# The 2014 Cavs



## collierm48 (Aug 28, 2014)

There's no way that I was the only one who got excited thinking about this years Cavs. I think they have Hawes on reserve, who thinks they should/will use him?


----------



## GNG (Aug 17, 2002)

collierm48 said:


> There's no way that I was the only one who got excited thinking about this years Cavs. I think they have Hawes on reserve, who thinks they should/will use him?

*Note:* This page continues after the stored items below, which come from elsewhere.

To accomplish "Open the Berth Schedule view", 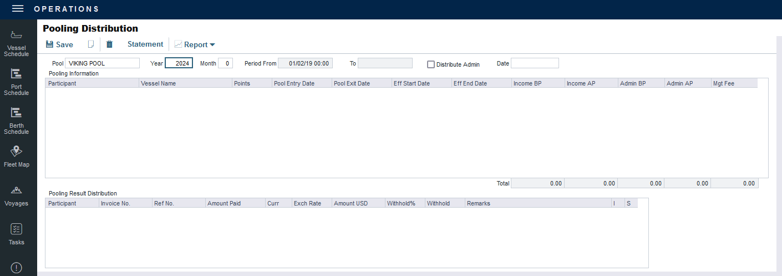I will (x=17, y=121).
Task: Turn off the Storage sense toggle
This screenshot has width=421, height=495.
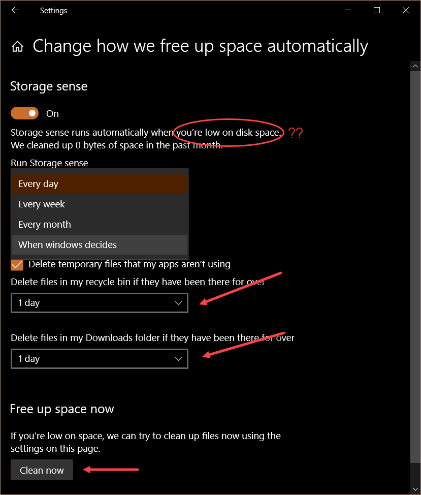Action: (x=24, y=113)
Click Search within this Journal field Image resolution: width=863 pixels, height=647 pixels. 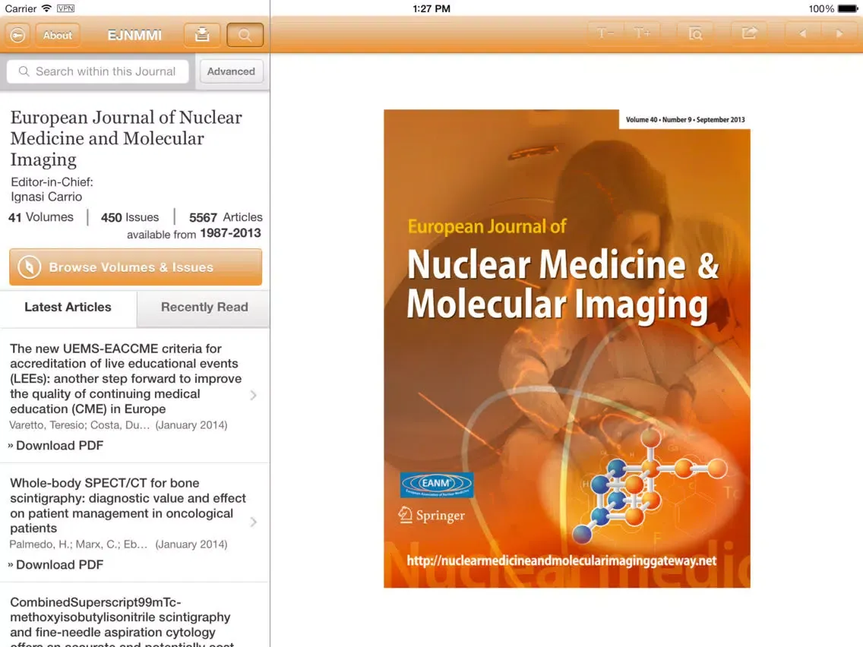pyautogui.click(x=98, y=71)
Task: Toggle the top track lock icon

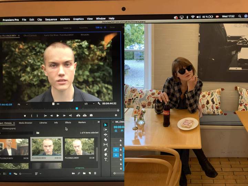Action: click(x=121, y=141)
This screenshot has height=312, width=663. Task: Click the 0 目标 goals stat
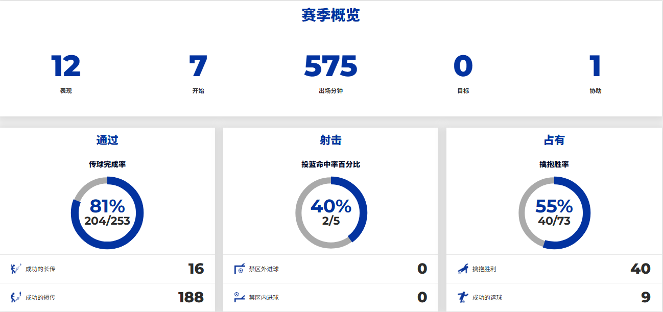463,66

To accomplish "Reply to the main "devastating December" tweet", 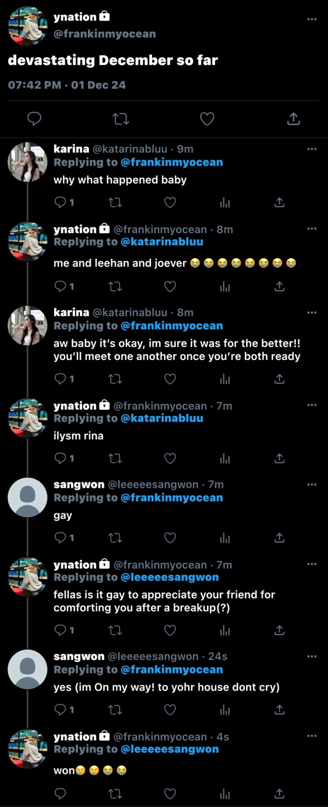I will pyautogui.click(x=34, y=119).
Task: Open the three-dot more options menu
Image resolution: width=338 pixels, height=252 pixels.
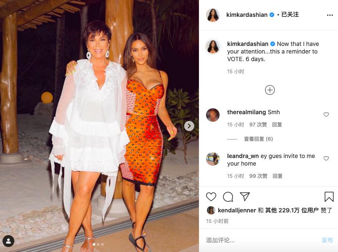Action: 330,15
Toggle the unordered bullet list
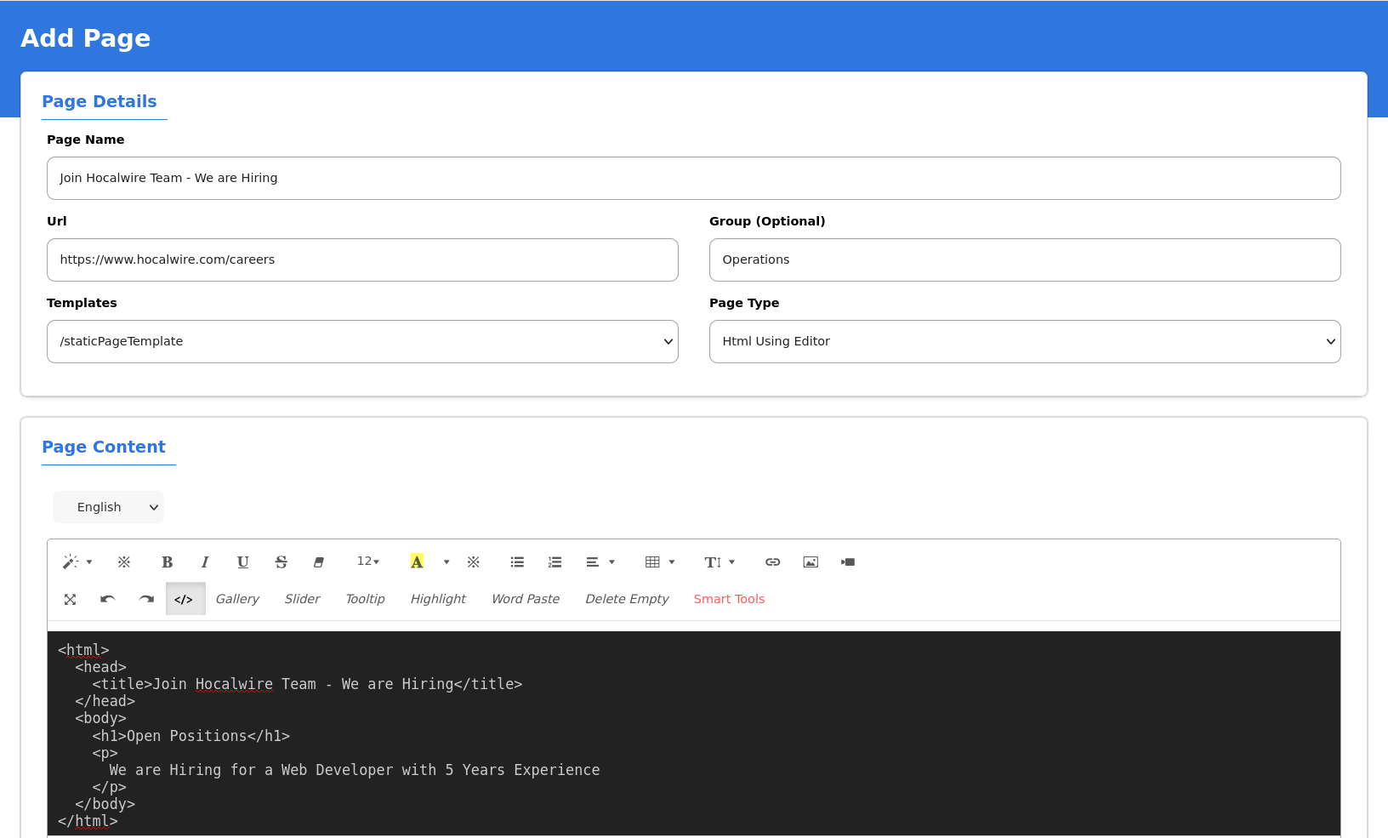This screenshot has width=1388, height=838. 517,562
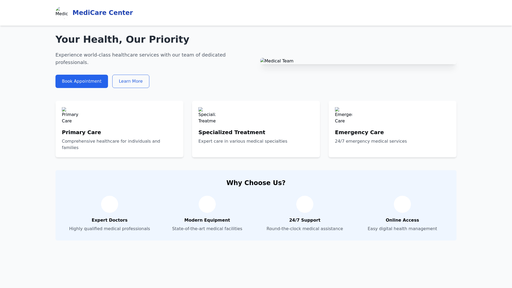The width and height of the screenshot is (512, 288).
Task: Select the Specialized Treatment heading
Action: 232,132
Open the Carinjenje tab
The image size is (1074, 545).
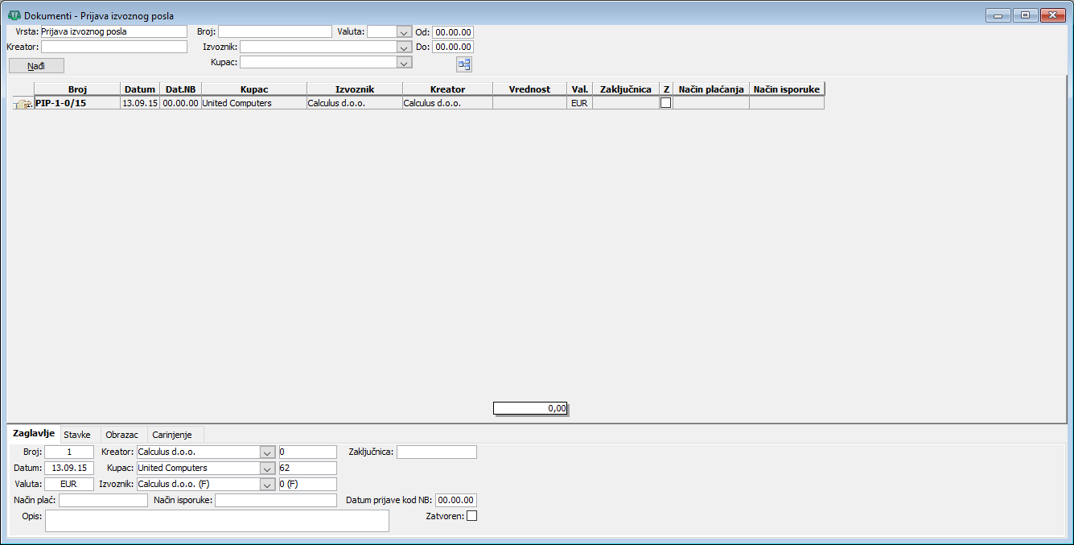point(173,435)
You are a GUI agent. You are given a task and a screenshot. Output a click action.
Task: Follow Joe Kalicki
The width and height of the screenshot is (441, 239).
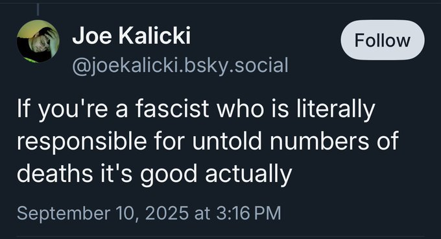click(383, 40)
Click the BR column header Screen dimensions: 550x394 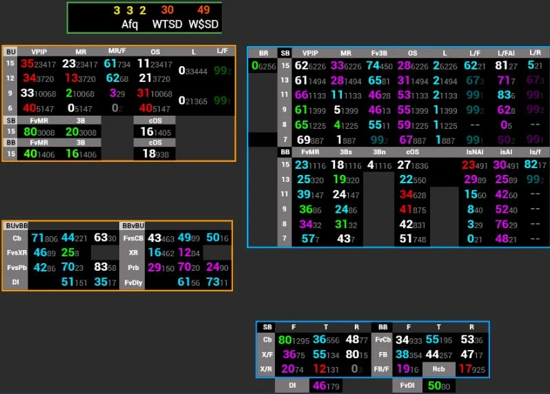tap(263, 53)
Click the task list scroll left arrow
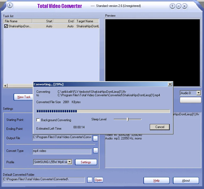The width and height of the screenshot is (204, 189). pos(5,86)
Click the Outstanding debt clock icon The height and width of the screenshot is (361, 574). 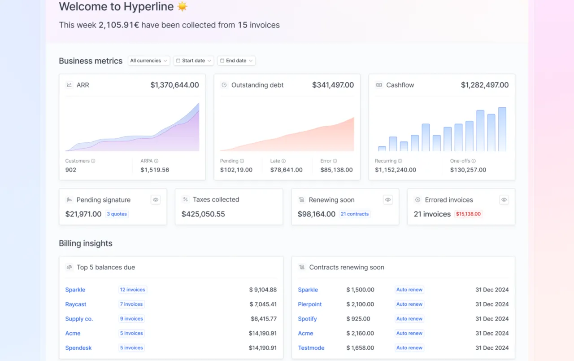coord(224,85)
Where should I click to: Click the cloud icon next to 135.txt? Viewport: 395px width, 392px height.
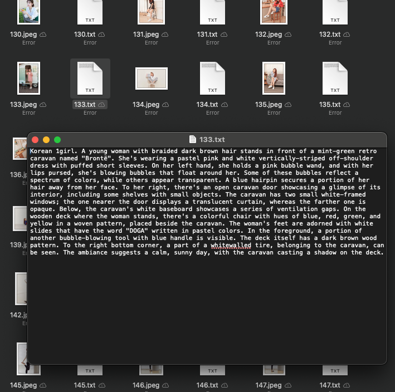click(x=347, y=105)
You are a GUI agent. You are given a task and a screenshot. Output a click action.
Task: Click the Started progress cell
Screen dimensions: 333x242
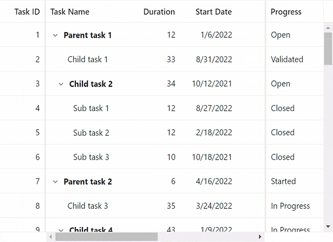(x=283, y=181)
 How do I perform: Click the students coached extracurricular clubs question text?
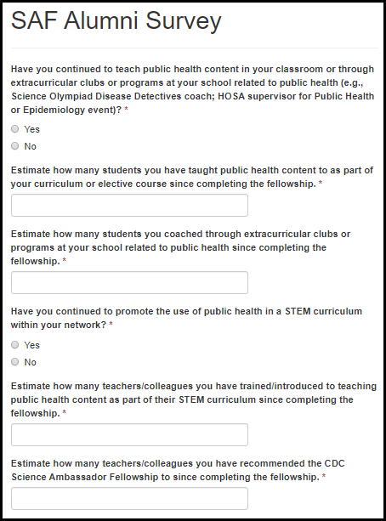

I don't think the Cavs will use him at all, Collier. They probably won't even have him around any team activities.


----------



## Dee-Zy (Jan 12, 2006)

Hawes is on the Clippers.


----------



## collierm48 (Aug 28, 2014)

Well shoot. I think they should get a biggish guy who can shoot the 3


----------



## GNG (Aug 17, 2002)

collierm48 said:


> Well shoot. I think they should get a biggish guy who can shoot the 3


They could trade for that power forward guy playing for the Timberwolves?


----------



## XxIrvingxX (Apr 23, 2012)

GNG said:


> They could trade for that power forward guy playing for the Timberwolves?


Anthony Bennett?


----------



## e-monk (Sep 10, 2010)

move this to the Cavs forums


----------



## GNG (Aug 17, 2002)

XxIrvingxX said:


> Anthony Bennett?



#ShutUp XxIrvingxX


Sent from Verticalsports.com Free App


----------



## XxIrvingxX (Apr 23, 2012)

GNG said:


> #ShutUp XxIrvingxX
> 
> 
> Sent from Verticalsports.com Free App


----------



## collierm48 (Aug 28, 2014)

Having Bennett is worse than an open roster spot


----------